|syscalls(2)||System Calls Manual||syscalls(2)|
syscalls - Linux system calls
Linux system calls.
The system call is the fundamental interface between an application and the Linux kernel.
System calls are generally not invoked directly, but rather via wrapper functions in glibc (or perhaps some other library). For details of direct invocation of a system call, see intro(2). Often, but not always, the name of the wrapper function is the same as the name of the system call that it invokes. For example, glibc contains a function chdir() which invokes the underlying "chdir" system call.
Often the glibc wrapper function is quite thin, doing little work other than copying arguments to the right registers before invoking the system call, and then setting errno appropriately after the system call has returned. (These are the same steps that are performed by syscall(2), which can be used to invoke system calls for which no wrapper function is provided.) Note: system calls indicate a failure by returning a negative error number to the caller on architectures without a separate error register/flag, as noted in syscall(2); when this happens, the wrapper function negates the returned error number (to make it positive), copies it to errno, and returns -1 to the caller of the wrapper.
Sometimes, however, the wrapper function does some extra work before invoking the system call.
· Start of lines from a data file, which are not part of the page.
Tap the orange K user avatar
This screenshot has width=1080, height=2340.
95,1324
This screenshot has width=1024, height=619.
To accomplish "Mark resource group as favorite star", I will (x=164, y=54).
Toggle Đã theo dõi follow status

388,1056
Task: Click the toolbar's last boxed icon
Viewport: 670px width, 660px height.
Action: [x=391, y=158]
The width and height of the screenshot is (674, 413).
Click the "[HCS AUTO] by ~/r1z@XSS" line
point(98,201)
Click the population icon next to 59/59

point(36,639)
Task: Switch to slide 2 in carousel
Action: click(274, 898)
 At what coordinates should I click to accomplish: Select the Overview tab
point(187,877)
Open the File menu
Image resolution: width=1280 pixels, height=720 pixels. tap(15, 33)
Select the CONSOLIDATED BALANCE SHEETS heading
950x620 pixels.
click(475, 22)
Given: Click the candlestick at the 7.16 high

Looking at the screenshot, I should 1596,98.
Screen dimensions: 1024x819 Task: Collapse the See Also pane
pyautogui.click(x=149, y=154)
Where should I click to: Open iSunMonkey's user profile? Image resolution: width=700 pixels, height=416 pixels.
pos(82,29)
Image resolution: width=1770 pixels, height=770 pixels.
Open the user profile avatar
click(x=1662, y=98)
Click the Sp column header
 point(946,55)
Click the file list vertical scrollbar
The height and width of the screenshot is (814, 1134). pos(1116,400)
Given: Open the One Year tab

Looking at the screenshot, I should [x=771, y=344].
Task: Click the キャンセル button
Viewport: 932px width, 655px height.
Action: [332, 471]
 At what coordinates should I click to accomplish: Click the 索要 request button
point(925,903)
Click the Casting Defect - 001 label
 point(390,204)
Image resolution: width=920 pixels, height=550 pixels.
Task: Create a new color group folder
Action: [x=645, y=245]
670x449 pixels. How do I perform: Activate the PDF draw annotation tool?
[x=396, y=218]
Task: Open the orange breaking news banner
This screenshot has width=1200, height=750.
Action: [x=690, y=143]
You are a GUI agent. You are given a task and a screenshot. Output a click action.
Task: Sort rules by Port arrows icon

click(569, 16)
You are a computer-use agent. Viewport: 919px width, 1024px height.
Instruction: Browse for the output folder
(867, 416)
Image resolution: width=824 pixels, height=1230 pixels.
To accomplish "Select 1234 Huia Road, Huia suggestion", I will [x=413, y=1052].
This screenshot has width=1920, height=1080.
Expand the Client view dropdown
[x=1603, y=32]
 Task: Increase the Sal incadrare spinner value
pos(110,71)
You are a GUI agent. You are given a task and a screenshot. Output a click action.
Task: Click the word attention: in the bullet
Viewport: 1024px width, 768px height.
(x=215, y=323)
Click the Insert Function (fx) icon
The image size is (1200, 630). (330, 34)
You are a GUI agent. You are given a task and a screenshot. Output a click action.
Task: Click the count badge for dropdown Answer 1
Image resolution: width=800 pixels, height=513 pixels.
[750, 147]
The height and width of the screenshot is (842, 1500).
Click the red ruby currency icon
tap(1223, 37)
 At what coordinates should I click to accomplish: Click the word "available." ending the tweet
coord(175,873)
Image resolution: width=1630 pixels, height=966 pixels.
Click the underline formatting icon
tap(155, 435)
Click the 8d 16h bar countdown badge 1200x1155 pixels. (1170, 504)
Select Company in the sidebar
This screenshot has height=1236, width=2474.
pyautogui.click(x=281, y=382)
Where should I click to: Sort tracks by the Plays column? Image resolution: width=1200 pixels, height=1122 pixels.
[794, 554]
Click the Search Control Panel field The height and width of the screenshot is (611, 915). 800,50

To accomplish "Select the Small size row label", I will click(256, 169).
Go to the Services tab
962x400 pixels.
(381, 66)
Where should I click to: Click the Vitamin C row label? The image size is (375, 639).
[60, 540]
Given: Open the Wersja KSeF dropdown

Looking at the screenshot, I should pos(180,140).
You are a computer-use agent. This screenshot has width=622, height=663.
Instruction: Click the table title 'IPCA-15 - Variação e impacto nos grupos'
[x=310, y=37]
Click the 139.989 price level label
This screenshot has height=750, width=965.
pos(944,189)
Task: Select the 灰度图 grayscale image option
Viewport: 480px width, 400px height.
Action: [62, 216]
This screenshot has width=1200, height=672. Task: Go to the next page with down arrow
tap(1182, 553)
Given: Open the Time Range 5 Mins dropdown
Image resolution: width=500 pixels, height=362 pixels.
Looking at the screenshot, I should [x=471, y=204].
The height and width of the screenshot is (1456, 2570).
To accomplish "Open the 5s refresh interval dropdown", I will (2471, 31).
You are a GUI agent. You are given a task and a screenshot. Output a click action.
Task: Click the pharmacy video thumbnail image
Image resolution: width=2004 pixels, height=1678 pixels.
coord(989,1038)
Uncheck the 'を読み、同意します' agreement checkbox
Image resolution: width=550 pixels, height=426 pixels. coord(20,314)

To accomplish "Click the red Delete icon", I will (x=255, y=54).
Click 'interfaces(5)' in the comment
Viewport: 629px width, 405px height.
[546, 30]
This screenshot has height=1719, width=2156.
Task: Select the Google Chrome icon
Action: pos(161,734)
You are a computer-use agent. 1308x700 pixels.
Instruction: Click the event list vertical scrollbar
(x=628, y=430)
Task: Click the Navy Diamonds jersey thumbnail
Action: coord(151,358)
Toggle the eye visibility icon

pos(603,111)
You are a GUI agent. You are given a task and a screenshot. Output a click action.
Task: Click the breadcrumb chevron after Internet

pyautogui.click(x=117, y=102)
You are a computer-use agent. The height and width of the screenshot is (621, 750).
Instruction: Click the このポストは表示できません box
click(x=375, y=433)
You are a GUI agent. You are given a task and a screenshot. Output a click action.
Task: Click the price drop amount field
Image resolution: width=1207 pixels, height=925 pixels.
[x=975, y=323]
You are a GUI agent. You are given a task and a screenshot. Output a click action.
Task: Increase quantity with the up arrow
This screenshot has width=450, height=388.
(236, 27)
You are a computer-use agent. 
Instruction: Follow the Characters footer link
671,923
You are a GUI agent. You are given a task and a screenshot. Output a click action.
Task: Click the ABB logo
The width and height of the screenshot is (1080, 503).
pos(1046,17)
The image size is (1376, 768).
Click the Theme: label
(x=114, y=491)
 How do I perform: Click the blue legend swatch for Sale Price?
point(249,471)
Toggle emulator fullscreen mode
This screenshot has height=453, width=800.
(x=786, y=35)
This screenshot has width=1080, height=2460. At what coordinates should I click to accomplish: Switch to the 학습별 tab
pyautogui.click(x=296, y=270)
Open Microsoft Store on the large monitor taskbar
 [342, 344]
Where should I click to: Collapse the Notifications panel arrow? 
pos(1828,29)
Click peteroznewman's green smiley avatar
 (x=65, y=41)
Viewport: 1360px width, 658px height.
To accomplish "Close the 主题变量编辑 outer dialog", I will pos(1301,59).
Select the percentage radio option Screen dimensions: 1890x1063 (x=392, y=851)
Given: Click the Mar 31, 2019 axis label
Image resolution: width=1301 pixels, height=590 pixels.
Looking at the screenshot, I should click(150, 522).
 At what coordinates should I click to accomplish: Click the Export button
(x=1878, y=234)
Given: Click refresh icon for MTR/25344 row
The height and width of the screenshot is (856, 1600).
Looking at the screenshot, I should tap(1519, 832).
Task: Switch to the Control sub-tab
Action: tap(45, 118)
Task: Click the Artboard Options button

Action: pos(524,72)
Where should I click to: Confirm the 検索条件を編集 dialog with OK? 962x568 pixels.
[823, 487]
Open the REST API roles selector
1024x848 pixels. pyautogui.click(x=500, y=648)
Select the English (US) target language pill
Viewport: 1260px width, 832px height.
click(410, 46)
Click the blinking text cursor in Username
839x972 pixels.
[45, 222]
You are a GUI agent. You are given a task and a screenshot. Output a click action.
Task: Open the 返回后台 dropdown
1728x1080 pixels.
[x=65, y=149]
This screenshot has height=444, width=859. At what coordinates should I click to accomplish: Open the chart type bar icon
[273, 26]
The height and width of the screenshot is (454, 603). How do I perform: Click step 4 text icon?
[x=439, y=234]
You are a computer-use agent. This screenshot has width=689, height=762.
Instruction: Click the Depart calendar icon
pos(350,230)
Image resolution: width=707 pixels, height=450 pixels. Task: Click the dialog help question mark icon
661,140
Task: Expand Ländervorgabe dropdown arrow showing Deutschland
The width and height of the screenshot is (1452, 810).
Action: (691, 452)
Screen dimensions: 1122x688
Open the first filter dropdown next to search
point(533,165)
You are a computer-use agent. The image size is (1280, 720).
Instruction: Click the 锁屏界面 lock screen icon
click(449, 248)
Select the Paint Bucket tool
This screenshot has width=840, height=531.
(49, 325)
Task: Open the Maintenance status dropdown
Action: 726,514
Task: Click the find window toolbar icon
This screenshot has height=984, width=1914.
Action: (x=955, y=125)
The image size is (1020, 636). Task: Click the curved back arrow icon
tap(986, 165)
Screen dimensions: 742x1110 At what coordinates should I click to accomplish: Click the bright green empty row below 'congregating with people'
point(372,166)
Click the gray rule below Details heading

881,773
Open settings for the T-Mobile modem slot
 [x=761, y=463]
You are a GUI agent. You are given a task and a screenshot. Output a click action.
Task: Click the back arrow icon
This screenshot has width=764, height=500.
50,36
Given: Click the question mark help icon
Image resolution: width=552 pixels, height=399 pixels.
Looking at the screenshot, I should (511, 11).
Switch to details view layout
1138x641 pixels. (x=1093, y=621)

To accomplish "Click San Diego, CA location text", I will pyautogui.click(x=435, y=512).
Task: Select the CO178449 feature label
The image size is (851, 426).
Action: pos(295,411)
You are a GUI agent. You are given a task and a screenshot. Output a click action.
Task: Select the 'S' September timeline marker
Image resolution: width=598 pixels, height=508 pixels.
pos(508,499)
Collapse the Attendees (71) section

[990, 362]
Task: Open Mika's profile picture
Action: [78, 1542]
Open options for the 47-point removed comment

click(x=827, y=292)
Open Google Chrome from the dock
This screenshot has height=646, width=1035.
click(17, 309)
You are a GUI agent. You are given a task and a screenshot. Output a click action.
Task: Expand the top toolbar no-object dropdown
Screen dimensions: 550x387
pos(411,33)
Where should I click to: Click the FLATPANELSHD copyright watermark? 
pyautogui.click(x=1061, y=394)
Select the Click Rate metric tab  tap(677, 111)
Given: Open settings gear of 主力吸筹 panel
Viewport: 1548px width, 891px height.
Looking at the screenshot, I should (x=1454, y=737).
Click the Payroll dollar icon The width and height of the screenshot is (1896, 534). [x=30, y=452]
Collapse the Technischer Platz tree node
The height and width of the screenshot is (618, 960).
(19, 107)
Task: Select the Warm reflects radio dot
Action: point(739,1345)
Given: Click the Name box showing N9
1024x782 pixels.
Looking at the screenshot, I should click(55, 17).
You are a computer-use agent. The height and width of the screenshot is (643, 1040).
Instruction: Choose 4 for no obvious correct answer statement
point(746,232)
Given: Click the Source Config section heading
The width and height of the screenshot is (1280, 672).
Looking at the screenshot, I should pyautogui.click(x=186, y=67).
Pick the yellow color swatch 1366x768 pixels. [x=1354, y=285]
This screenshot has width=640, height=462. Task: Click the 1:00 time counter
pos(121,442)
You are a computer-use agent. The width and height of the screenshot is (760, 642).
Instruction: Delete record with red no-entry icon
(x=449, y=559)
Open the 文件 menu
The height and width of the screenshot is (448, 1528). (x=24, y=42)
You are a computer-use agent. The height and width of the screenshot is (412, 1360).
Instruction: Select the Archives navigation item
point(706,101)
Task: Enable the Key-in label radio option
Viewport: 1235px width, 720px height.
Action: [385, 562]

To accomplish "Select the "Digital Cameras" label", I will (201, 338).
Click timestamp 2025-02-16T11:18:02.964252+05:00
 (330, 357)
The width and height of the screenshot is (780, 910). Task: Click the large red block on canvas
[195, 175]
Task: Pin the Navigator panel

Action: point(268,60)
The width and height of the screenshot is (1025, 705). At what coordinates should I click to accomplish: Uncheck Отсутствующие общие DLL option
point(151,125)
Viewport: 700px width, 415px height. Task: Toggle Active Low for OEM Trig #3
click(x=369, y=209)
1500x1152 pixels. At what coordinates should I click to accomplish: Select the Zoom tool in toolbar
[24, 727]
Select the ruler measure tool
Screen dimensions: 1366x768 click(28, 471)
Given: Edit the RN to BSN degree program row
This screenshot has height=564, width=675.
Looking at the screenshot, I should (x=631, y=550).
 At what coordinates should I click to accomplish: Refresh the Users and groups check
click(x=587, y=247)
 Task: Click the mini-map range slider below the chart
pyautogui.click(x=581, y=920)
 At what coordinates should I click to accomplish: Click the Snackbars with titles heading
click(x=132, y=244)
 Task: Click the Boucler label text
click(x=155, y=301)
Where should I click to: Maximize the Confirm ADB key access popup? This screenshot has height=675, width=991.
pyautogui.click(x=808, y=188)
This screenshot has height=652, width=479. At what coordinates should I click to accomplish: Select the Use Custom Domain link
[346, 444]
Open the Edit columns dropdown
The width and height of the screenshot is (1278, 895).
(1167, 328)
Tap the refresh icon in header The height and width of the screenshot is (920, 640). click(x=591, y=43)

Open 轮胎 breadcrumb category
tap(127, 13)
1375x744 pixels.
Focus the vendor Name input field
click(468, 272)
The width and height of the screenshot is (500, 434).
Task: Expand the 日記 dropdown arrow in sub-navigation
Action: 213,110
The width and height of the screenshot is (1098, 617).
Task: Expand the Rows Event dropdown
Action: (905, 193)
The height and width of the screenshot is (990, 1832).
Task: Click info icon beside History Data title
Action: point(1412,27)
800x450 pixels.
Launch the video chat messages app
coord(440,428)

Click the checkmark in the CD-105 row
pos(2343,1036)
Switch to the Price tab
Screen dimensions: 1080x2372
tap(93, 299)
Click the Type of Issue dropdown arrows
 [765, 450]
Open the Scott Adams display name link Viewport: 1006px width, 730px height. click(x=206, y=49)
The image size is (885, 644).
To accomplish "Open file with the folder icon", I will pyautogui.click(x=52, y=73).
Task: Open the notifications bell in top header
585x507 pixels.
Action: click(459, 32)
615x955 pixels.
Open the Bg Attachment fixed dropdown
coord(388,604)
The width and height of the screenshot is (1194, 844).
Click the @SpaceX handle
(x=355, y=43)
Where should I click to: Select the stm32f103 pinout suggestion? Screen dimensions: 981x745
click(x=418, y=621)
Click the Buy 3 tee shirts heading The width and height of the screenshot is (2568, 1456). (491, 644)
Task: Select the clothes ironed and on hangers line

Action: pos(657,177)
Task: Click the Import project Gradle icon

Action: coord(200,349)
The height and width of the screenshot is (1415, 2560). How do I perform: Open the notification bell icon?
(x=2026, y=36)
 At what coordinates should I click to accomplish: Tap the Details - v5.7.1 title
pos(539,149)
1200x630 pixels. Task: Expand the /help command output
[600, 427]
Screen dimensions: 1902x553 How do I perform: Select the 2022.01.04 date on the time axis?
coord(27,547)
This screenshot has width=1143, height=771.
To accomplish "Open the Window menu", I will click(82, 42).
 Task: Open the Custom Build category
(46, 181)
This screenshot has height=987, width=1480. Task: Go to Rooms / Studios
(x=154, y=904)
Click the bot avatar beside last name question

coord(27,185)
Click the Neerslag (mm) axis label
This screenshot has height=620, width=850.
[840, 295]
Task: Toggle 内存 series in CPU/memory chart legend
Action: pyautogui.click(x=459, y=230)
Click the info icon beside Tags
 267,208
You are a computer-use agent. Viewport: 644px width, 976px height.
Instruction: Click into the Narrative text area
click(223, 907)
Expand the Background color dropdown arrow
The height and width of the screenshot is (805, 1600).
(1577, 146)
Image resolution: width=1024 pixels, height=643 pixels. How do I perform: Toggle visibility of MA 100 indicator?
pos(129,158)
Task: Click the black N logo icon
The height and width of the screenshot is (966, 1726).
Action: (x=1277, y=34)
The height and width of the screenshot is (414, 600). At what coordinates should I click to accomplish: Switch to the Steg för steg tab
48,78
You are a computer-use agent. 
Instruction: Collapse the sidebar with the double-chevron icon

For example, nowadays there are (for reasons described below) two related system calls, truncate(2) and truncate64(2), and the glibc truncate() wrapper function checks which of those system calls are provided by the kernel and determines which should be employed.
Below is a list of the Linux system calls. In the list, the Kernel column indicates the kernel version for those system calls that were new in Linux 2.2, or have appeared since that kernel version. Note the following points:
- Where no kernel version is indicated, the system call appeared in Linux 1.0 or earlier.
- Where a system call is marked "1.2" this means the system call probably appeared in a Linux 1.1.x kernel version, and first appeared in a stable kernel with 1.2. (Development of the 1.2 kernel was initiated from a branch of kernel 1.0.6 via the 1.1.x unstable kernel series.)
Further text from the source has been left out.